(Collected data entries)
****************************************

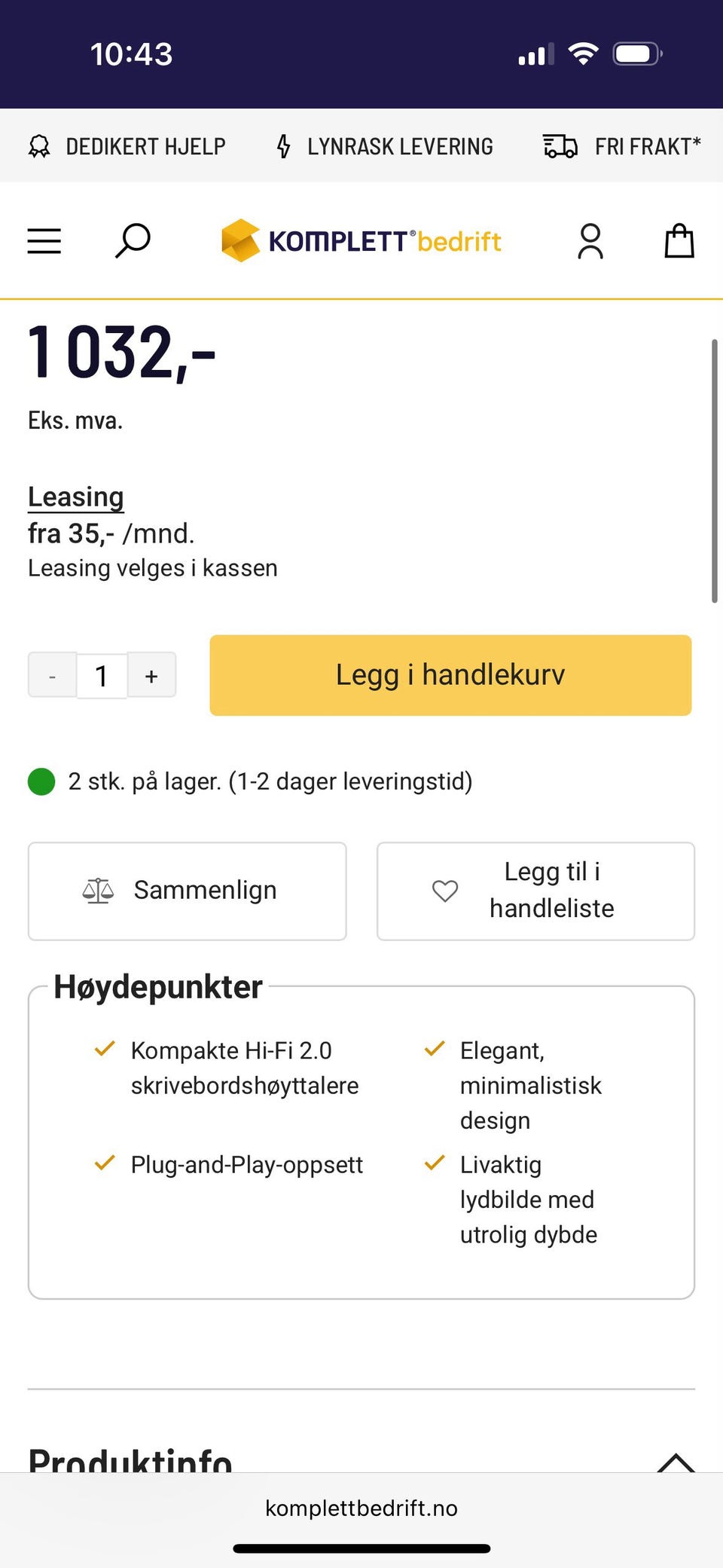723x1568 pixels.
Task: Click the Komplett bedrift logo
Action: coord(362,241)
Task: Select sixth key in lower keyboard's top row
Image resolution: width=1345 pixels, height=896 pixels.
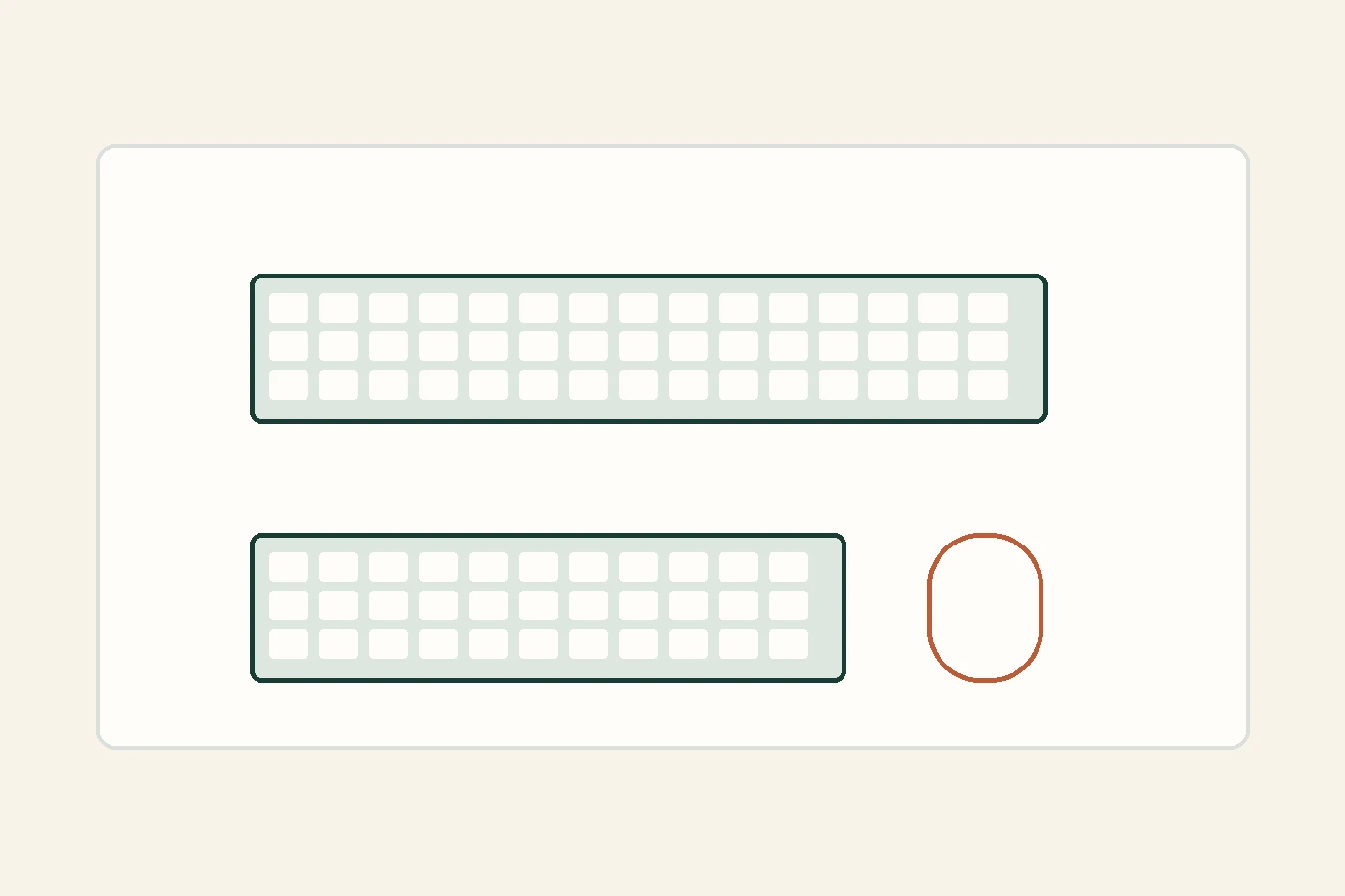Action: (538, 568)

****************************************

Goal of the exercise >> Write out, word for word, the line containing "Task: Select sixth" and each line after it to the end of the data, and nothing more. Drop the pictures.

Answer to this problem >>
Task: Select sixth key in lower keyboard's top row
Image resolution: width=1345 pixels, height=896 pixels.
Action: (538, 568)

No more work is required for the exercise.